◆ WHAT THIS TASK INVOLVES ◆
Leave every picture out and write out the records below exactly.

◆ MATERIAL FOR THE TASK ◆
################

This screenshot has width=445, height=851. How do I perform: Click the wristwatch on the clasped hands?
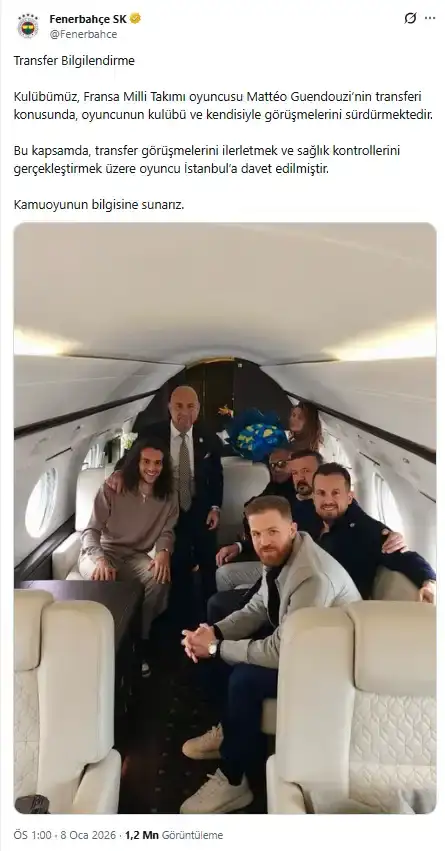point(214,647)
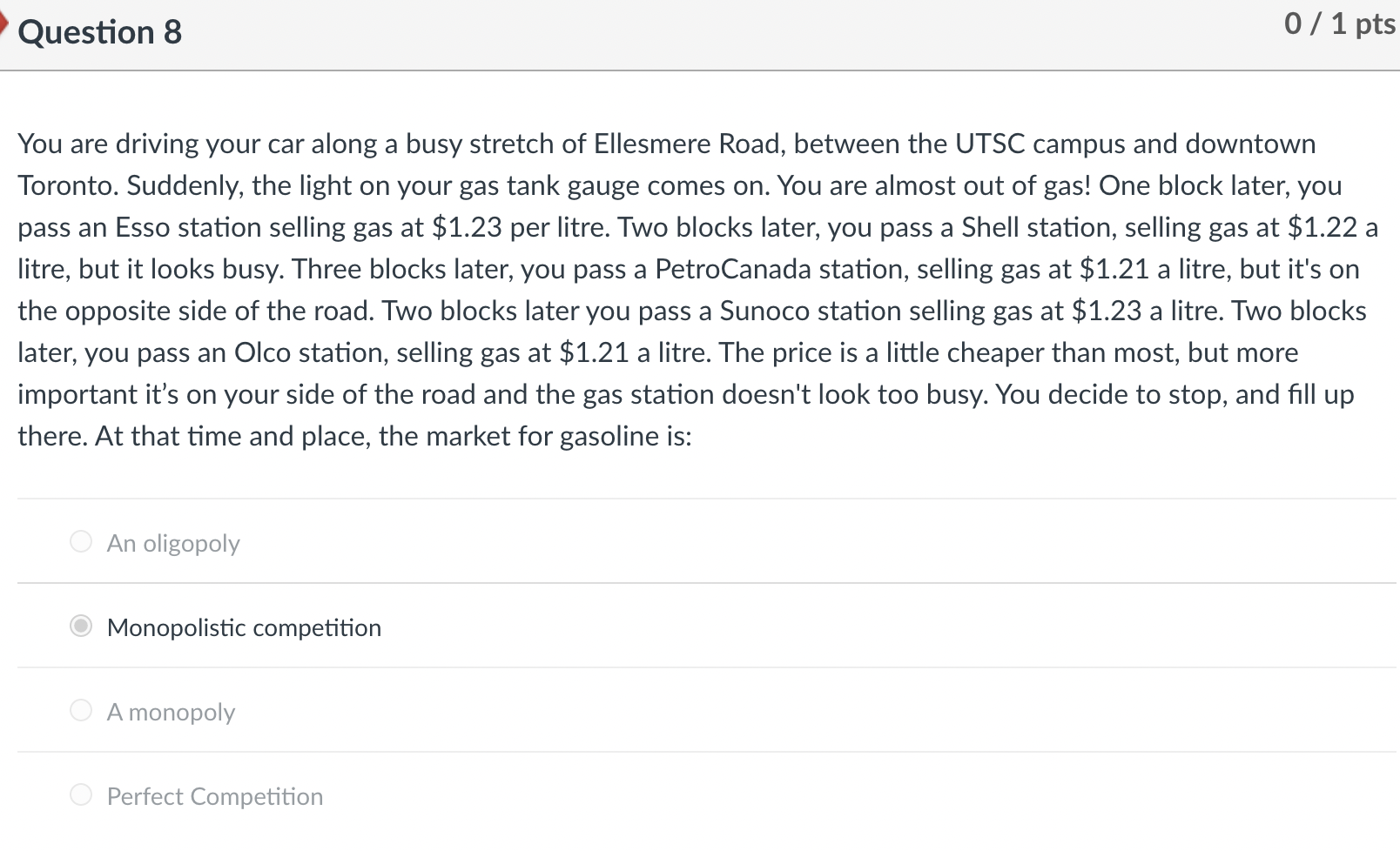Screen dimensions: 1400x851
Task: Click the "Question 8" heading
Action: point(100,32)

################

◆ OUTPUT FOR THIS EXERCISE ◆
This screenshot has width=445, height=851. How do I perform: Click the wristwatch on the clasped hands?
point(214,647)
Screen dimensions: 1400x851
Task: Click the "Question 8" heading
Action: point(100,32)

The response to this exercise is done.